Researchers have been able to determine an almost complete mitochondrial genome sequence of a 400,000-year-old hominin from Sima de los Huesos, a unique cave site in Northern Spain.

Washington: Researchers have been able to determine an almost complete mitochondrial genome sequence of a 400,000-year-old hominin from Sima de los Huesos, a unique cave site in Northern Spain.

The researchers found that it is related to the mitochondrial genome of Denisovans, extinct relatives of Neanderthals in Asia.

Sima de los Huesos, the "bone pit", is a cave site in Northern Spain that has yielded the world`s largest assembly of Middle Pleistocene hominin fossils, consisting of at least 28 skeletons.

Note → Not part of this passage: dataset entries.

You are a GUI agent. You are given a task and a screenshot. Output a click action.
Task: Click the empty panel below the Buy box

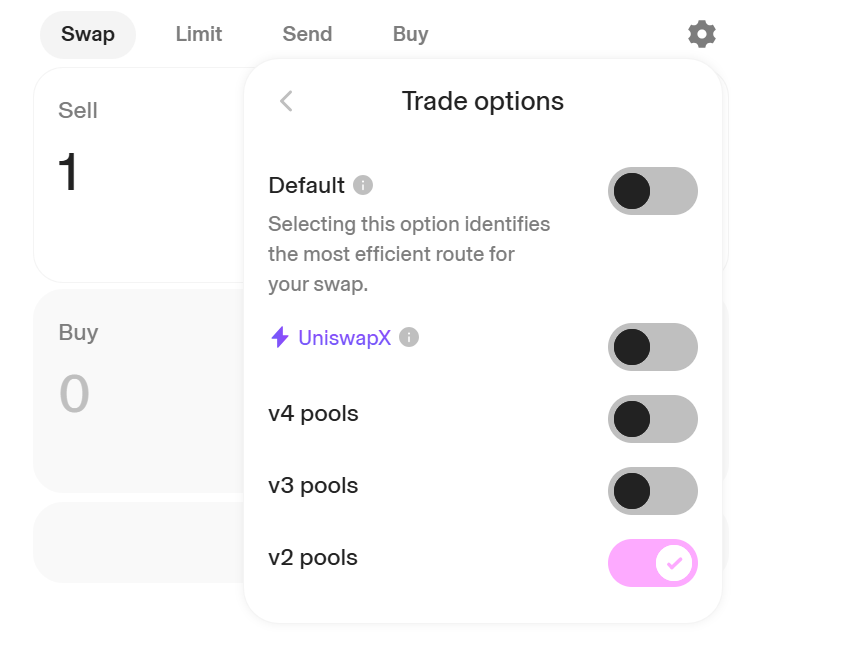click(x=139, y=543)
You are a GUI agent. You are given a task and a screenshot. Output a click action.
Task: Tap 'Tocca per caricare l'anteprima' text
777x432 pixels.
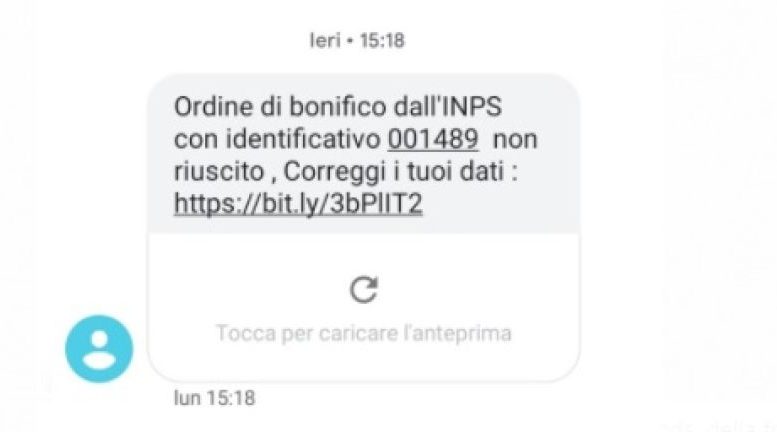click(x=364, y=333)
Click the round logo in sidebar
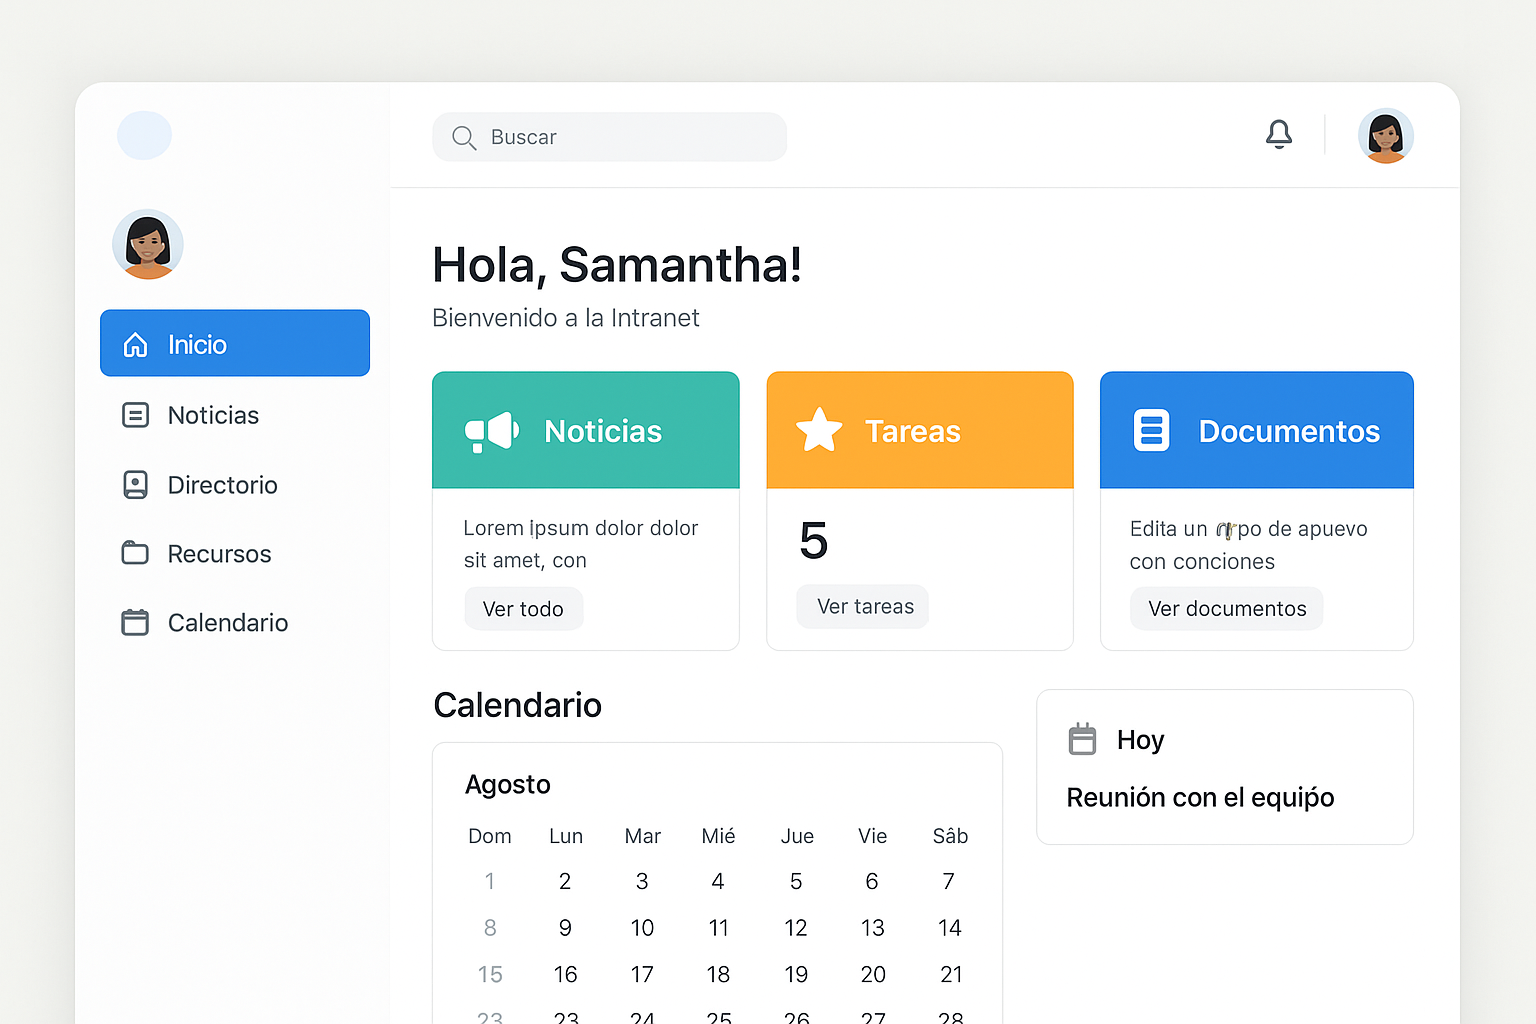 tap(145, 136)

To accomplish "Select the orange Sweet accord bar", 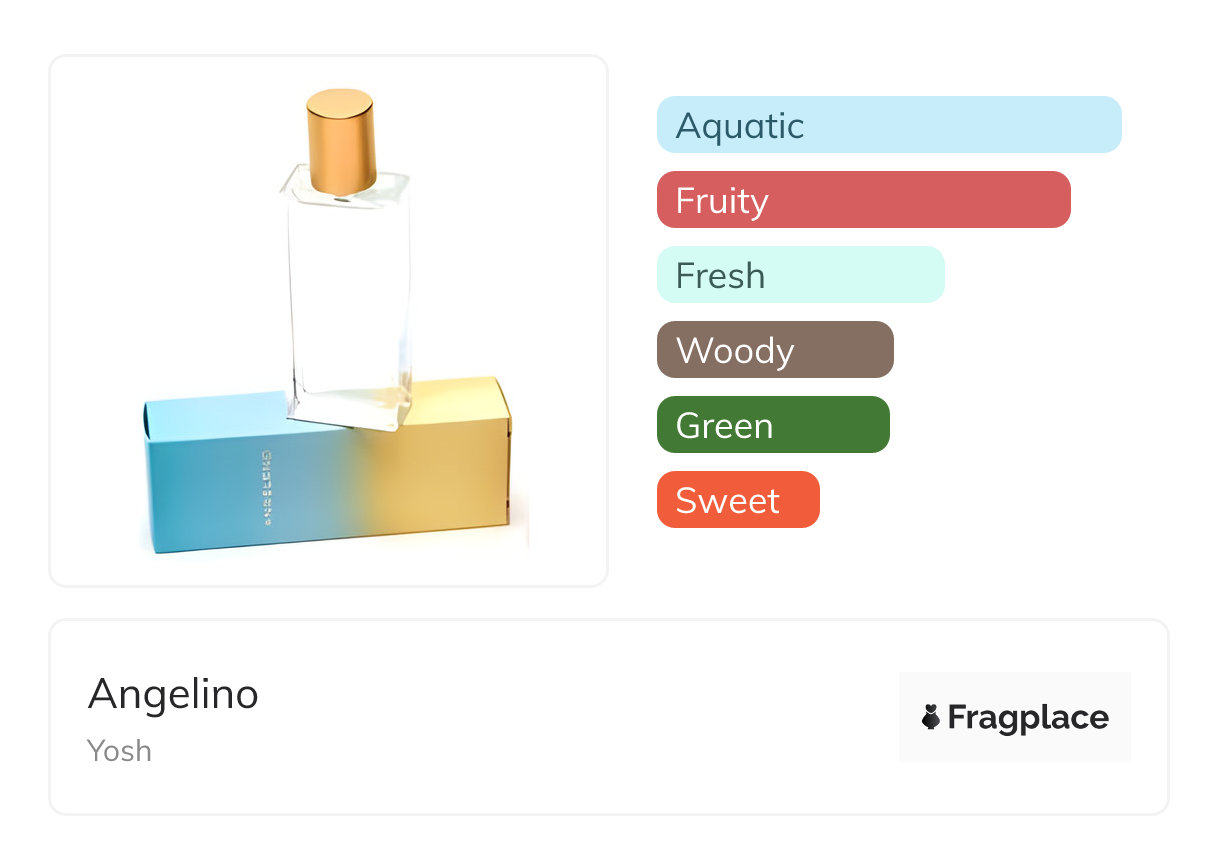I will pyautogui.click(x=737, y=500).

Matthias Meyer and his team from the Max Planck Institute for Evolutionary Anthropology in Leipzig, Germany, collaborated with paleontologist Juan-Luis Arsuaga and applied new techniques to a cave bear from the Sima de los Huesos site.

After this success, the researchers sampled two grams of bone powder from a hominin thigh bone from the cave. They extracted its DNA and sequenced the genome of the mitochondria or mtDNA, a small part of the genome that is passed down along the maternal line and occurs in many copies per cell.

The researchers then compared this ancient mitochondrial DNA with Neandertals, Denisovans, present-day humans, and apes.

From the missing mutations in the old DNA sequences the researchers calculated that the Sima hominin lived about 400,000 years ago. They also found that it shared a common ancestor with the Denisovans, an extinct archaic group from Asia related to the Neandertals, about 700,000 years ago.

Matthias Meyer said that the fact that the mtDNA of the Sima de los Huesos hominin shares a common ancestor with Denisovan rather than Neandertal mtDNAs is unexpected since its skeletal remains carry Neandertal-derived features.

Considering their age and Neandertal-like features, the Sima hominins were likely related to the population ancestral to both Neandertals and Denisovans. Another possibility is that gene flow from yet another group of hominins brought the Denisova-like mtDNA into the Sima hominins or their ancestors.